SIGI, beritapalu.ID | “Semoga harga tetap bersahabat,” ujar seorang petani tomat di Desa Porame, Kabupaten Sigi.
Di lahan yang mereka garap setiap hari, tomat-tomat merah mulai memenuhi karung. Panen sudah di depan mata.
Namun di balik itu, ada kegelisahan yang selalu menyertai: bagaimana harga di pasar nanti, sementara penjualan masih bergantung pada pedagang pengumpul yang menunggu di pinggir jalan desa.
Awal Februari 2026, pemantauan Dinas Perindustrian dan Perdagangan Kabupaten Sigi mencatat harga bahan pokok di pasar tradisional masih relatif stabil. Bagi petani tomat, kondisi ini belum tentu menguntungkan.
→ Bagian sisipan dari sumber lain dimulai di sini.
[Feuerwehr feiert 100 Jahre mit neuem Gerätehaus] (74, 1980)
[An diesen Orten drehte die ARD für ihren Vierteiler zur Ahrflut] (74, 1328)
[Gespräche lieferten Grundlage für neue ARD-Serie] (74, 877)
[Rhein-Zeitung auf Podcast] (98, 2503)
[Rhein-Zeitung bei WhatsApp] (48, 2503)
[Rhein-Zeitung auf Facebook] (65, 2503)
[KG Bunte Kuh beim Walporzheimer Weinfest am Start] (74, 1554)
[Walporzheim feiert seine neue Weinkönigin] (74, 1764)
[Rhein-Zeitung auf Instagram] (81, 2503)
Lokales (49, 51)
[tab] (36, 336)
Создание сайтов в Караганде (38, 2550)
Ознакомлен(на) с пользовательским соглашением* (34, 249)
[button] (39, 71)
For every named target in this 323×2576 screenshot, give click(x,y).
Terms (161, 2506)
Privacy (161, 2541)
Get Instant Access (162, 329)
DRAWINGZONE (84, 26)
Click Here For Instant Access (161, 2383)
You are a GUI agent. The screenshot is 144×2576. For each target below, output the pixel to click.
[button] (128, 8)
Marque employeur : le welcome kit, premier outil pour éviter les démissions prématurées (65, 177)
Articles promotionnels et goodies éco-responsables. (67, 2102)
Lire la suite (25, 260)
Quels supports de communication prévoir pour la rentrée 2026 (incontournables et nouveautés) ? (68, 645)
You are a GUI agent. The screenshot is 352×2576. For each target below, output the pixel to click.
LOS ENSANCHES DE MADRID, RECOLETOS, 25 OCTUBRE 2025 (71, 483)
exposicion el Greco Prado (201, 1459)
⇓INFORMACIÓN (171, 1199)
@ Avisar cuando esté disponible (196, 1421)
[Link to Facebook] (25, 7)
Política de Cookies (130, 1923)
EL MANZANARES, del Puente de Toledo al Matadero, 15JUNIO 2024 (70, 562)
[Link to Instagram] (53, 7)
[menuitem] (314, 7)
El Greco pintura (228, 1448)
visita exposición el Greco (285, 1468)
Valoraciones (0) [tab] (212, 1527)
Mereka berharap harga ikut naik saat konsumsi rumah tangga meningkat menjelang Ramadhan. Pengalaman sebelumnya membuat mereka berhati-hati. Saat panen bersamaan, harga tomat justru sering jatuh karena pasokan melimpah dan posisi tawar petani lemah di hadapan pengumpul.
Di Porame, tomat adalah tumpuan hidup banyak keluarga. Petani bekerja sejak pagi, menanam, merawat, hingga memanen di bawah terik matahari. Jalan desa yang sudah baik sebenarnya membuka akses distribusi lebih luas.
Namun pola penjualan yang langsung ke pengumpul membuat petani sulit menentukan harga. Tomat berpindah tangan dengan cepat, sementara selisih keuntungan lebih besar dinikmati di pasar kota.
Menjelang Ramadhan, harapan mereka tidak banyak. Pemerintah daerah diharapkan membuka ruang agar petani kecil bisa menjual lebih langsung, baik ke konsumen maupun melalui koperasi.
Bagi petani Porame, tomat bukan sekadar hasil panen musiman, melainkan hasil kerja berbulan-bulan dan harapan agar bulan suci datang membawa berkah, bukan tambahan beban.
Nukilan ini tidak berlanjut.